(WORK TO BE COMPLETED) In the news report below on West Nile virus in North Texas, explain in one to three sentences why the four county health departments are combining their efforts, according to the Dallas County health director.

(PAGE EXCERPT)

↓↓↓

Reporting Sharrie Williams
DALLAS (CBS 11 NEWS) - Four North Texas county health departments are combining their planning and information to combat this year’s West Nile virus season.
Leaders from Dallas, Tarrant, Collin and Denton counties have been meeting since January to share strategies and discuss their collaborative efforts.
“Our initial meetings and discussions led us to the consensus that shifting the focus to the emergence of positive mosquitoes as an early indicator of West Nile virus activity would be a key first step. This step will help reduce the mosquito population and hopefully reduce the number of human cases,” said Tarrant County Public Health Director Dr. Lou Brewer.
Kylie Beggs is a busy mom with a busy two year old who loves to play outside.
But as temperatures heat up, she’s concerned about the threat of West Nile Virus.
“They hear West Nile and think it can’t happen to you,” said Beggs. “But I had somebody close to me get West Nile Virus last year, so it can happen to anybody.”
Last year there were hundreds of human cases and an unprecedented 36 people died from the virus from the four counties combined.
This marks the first time all four counties have united their efforts to fight the virus.
“We clearly see this disease has no boundaries so that’s why we are working together,” said Dallas County Health and Human Services Director Zachary Thompson.
“Increased vigilance by all of us will help identify and eliminate mosquito breeding locations throughout the area and also give us an edge in our collective battle against West Nile.”

↑↑↑

(RECORDED INFORMATION)

↓↓↓

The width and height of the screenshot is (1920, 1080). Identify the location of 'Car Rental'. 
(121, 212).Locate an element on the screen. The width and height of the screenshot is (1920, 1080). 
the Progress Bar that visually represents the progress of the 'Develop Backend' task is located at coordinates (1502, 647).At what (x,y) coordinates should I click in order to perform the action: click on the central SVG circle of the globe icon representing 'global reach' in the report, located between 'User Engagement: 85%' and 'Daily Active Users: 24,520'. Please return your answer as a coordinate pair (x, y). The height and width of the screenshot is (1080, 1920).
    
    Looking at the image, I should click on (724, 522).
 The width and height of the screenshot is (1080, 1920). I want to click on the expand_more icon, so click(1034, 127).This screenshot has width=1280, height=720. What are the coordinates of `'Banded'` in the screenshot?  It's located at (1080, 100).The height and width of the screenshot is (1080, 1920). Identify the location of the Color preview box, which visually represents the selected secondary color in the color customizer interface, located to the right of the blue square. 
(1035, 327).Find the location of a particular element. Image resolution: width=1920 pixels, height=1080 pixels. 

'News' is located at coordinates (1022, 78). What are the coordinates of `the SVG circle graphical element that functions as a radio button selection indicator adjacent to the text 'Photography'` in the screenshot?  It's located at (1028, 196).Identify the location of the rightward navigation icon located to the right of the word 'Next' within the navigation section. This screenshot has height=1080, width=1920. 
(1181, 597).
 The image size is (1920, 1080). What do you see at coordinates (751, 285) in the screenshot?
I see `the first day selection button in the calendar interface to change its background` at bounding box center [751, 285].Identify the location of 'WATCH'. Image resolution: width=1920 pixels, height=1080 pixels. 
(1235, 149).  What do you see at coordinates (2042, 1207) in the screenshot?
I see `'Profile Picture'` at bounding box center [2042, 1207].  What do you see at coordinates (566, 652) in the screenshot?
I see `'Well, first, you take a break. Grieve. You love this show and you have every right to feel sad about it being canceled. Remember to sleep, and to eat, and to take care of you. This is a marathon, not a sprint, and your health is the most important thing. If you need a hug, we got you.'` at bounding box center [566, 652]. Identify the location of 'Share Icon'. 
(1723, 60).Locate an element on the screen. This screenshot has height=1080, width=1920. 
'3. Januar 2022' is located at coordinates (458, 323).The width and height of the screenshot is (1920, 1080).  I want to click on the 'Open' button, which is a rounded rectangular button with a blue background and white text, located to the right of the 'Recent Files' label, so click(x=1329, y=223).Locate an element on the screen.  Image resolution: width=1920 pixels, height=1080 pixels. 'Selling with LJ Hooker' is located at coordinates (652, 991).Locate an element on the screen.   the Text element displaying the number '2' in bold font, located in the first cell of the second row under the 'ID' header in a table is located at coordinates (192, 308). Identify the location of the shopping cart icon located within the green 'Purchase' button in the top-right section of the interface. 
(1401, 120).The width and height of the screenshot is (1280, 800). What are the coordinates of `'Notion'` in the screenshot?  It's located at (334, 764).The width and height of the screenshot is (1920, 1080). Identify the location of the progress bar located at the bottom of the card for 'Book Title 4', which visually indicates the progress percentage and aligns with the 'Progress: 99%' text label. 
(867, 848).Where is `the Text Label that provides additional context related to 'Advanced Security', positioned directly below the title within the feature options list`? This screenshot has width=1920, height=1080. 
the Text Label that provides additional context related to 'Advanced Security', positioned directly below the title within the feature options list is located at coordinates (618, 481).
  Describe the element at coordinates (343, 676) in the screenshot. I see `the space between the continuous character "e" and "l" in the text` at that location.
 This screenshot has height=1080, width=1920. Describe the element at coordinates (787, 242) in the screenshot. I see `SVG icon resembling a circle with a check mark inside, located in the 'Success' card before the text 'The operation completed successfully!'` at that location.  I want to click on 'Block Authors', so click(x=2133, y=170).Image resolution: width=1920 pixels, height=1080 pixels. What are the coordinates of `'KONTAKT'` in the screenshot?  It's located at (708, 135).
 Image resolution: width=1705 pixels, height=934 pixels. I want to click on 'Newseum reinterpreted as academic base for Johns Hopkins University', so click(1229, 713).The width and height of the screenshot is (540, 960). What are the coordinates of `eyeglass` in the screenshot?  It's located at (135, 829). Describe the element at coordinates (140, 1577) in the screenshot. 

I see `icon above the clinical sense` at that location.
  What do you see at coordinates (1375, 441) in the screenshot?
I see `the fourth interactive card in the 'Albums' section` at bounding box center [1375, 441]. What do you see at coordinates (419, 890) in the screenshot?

↑↑↑

(ANSWER SECTION) Zachary Thompson said the counties are working together because the disease has no boundaries. He added that increased vigilance by everyone will help identify and eliminate mosquito breeding locations throughout the area and give the counties an edge in their collective battle against West Nile.